→ **Exercise details**: After finding the line containing "Cancel the Graph Options dialog" below, please output that line and each following one through the line containing "Given: Click the gray chromosome ideogram bar", exactly as written.

[Data excerpts]
-*-

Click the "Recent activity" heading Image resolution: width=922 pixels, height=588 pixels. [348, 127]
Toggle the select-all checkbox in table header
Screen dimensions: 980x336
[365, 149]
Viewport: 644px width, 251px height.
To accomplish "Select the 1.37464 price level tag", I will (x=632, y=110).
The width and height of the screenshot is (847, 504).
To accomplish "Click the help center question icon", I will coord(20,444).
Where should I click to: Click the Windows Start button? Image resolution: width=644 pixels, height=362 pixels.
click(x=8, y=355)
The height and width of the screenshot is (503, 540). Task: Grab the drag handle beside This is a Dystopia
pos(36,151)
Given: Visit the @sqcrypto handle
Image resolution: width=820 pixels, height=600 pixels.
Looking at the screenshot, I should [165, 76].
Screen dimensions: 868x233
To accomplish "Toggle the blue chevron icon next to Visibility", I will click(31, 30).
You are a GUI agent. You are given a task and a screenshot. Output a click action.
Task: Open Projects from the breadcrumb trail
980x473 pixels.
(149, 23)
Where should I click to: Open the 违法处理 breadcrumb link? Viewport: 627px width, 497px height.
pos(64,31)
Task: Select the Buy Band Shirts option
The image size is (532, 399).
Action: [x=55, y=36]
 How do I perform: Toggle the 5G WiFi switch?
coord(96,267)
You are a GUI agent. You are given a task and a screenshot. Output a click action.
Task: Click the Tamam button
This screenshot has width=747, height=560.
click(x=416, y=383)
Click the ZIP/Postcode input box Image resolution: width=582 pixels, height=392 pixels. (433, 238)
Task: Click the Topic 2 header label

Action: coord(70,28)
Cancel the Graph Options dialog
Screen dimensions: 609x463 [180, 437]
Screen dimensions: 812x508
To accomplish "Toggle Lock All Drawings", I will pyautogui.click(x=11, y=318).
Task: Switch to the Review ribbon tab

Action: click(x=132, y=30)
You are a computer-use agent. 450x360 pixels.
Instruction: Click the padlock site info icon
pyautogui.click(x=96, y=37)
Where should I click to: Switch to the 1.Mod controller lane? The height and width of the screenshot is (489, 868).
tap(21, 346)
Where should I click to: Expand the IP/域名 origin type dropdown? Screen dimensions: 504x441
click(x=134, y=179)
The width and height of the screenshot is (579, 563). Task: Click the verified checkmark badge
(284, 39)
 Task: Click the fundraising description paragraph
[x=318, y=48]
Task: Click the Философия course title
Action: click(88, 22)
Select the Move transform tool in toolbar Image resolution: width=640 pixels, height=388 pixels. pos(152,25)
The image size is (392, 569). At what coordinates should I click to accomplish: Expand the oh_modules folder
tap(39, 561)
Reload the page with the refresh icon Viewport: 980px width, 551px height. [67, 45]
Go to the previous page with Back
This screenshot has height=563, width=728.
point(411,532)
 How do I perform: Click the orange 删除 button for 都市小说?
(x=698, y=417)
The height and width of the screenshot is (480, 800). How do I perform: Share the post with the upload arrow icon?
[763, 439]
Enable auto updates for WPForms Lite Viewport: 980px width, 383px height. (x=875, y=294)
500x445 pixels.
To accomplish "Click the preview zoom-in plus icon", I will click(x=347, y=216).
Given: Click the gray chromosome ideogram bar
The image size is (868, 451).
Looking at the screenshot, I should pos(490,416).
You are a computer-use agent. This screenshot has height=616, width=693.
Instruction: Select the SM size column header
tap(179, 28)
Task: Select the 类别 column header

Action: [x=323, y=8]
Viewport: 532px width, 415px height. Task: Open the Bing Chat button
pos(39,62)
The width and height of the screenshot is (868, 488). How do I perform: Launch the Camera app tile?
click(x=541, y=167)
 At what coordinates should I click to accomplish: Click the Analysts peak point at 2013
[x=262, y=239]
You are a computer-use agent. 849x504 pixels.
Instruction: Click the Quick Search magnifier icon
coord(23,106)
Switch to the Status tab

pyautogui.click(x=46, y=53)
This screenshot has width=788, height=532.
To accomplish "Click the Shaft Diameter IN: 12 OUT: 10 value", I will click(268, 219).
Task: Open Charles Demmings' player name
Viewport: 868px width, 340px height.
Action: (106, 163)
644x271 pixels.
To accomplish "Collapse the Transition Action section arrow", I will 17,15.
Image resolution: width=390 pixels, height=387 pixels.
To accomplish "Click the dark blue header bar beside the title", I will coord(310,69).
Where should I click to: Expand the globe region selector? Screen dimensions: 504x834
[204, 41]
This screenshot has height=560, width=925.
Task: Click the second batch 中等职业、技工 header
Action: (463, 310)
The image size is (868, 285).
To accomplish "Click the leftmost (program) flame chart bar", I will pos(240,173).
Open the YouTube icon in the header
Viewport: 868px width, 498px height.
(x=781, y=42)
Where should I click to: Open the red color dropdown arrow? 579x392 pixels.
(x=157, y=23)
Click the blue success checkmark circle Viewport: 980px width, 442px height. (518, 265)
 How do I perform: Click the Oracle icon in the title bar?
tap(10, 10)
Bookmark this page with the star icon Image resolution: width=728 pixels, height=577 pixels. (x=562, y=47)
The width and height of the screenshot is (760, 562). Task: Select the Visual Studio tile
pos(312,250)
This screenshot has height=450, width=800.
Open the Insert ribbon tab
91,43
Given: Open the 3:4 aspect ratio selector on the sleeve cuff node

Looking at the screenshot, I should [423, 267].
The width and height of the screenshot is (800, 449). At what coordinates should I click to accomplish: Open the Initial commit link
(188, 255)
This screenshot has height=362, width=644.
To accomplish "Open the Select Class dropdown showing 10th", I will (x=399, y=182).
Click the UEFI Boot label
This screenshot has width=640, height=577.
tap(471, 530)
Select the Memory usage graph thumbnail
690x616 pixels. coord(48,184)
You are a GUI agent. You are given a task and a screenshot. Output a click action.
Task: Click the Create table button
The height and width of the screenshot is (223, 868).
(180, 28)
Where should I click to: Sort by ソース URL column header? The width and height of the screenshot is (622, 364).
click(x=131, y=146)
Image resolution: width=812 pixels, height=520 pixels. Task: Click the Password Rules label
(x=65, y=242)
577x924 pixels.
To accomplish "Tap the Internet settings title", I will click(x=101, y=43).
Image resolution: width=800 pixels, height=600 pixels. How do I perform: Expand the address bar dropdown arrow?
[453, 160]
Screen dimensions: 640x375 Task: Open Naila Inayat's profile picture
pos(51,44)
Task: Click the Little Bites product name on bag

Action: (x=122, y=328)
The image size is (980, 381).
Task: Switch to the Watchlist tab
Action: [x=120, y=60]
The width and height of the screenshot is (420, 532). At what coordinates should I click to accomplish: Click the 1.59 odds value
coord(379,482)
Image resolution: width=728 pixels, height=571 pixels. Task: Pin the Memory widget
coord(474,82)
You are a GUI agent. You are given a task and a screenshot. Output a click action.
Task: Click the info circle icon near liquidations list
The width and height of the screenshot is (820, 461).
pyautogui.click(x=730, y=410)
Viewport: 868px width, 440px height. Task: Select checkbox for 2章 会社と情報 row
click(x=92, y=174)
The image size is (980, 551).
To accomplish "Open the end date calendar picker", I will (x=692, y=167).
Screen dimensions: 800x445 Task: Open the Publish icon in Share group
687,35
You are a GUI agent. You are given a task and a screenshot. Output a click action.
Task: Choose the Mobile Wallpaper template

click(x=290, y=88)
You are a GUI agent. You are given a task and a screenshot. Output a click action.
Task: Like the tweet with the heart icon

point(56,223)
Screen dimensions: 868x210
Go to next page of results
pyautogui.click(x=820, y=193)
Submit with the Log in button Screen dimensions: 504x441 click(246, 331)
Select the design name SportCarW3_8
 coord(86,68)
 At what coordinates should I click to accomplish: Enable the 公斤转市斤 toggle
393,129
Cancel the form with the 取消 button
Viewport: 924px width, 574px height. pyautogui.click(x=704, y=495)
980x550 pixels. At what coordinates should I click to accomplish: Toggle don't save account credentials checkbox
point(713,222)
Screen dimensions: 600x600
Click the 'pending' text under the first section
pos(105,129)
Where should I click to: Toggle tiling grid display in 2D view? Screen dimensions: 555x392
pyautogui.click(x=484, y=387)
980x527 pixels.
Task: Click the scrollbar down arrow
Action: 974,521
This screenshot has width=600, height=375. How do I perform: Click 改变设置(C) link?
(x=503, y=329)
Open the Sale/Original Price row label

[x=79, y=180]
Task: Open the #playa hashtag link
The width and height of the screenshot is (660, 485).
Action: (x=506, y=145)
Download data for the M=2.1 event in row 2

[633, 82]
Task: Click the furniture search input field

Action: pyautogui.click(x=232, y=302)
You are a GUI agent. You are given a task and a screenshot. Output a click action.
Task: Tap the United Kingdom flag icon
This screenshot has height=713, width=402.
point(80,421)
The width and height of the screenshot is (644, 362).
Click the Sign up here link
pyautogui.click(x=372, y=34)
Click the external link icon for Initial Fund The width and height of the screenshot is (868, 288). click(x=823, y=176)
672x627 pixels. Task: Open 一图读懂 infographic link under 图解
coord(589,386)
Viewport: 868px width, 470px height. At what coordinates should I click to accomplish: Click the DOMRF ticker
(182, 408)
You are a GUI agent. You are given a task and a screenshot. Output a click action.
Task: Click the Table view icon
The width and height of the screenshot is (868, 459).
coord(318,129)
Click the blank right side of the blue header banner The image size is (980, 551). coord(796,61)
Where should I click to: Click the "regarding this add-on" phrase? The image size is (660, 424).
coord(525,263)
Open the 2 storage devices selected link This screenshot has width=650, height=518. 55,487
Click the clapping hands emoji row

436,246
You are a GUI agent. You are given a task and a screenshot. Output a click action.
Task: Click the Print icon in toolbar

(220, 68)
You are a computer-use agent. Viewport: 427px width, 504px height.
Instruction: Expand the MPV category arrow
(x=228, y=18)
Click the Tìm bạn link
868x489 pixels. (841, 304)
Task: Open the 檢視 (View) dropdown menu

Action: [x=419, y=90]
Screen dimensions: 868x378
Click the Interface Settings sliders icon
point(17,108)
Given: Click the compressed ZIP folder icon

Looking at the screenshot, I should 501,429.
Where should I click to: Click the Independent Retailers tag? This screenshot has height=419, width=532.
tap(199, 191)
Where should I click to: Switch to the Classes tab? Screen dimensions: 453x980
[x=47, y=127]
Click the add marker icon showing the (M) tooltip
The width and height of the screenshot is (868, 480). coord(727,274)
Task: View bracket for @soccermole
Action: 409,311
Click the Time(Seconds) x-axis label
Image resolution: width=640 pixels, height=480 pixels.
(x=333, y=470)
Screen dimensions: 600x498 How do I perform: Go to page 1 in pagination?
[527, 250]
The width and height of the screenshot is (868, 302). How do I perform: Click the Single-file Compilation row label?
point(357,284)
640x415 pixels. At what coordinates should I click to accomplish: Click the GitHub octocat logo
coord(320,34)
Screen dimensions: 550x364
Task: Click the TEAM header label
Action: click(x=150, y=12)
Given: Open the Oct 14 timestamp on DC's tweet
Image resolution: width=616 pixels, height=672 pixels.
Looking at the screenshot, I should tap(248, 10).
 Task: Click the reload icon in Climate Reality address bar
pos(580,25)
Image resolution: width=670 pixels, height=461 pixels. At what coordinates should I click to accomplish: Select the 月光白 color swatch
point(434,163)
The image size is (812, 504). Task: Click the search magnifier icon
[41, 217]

-*-

→ **Finished task**:
Cancel the Graph Options dialog
Screen dimensions: 609x463 [180, 437]
Screen dimensions: 812x508
To accomplish "Toggle Lock All Drawings", I will pyautogui.click(x=11, y=318).
Task: Switch to the Review ribbon tab

Action: click(x=132, y=30)
You are a computer-use agent. 450x360 pixels.
Instruction: Click the padlock site info icon
pyautogui.click(x=96, y=37)
Where should I click to: Switch to the 1.Mod controller lane? The height and width of the screenshot is (489, 868).
tap(21, 346)
Where should I click to: Expand the IP/域名 origin type dropdown? Screen dimensions: 504x441
click(x=134, y=179)
The width and height of the screenshot is (579, 563). Task: Click the verified checkmark badge
(284, 39)
 Task: Click the fundraising description paragraph
[x=318, y=48]
Task: Click the Философия course title
Action: click(88, 22)
Select the Move transform tool in toolbar Image resolution: width=640 pixels, height=388 pixels. pos(152,25)
The image size is (392, 569). At what coordinates should I click to accomplish: Expand the oh_modules folder
tap(39, 561)
Reload the page with the refresh icon Viewport: 980px width, 551px height. [67, 45]
Go to the previous page with Back
This screenshot has height=563, width=728.
point(411,532)
 How do I perform: Click the orange 删除 button for 都市小说?
(x=698, y=417)
The height and width of the screenshot is (480, 800). How do I perform: Share the post with the upload arrow icon?
[763, 439]
Enable auto updates for WPForms Lite Viewport: 980px width, 383px height. (x=875, y=294)
500x445 pixels.
To accomplish "Click the preview zoom-in plus icon", I will click(x=347, y=216).
Given: Click the gray chromosome ideogram bar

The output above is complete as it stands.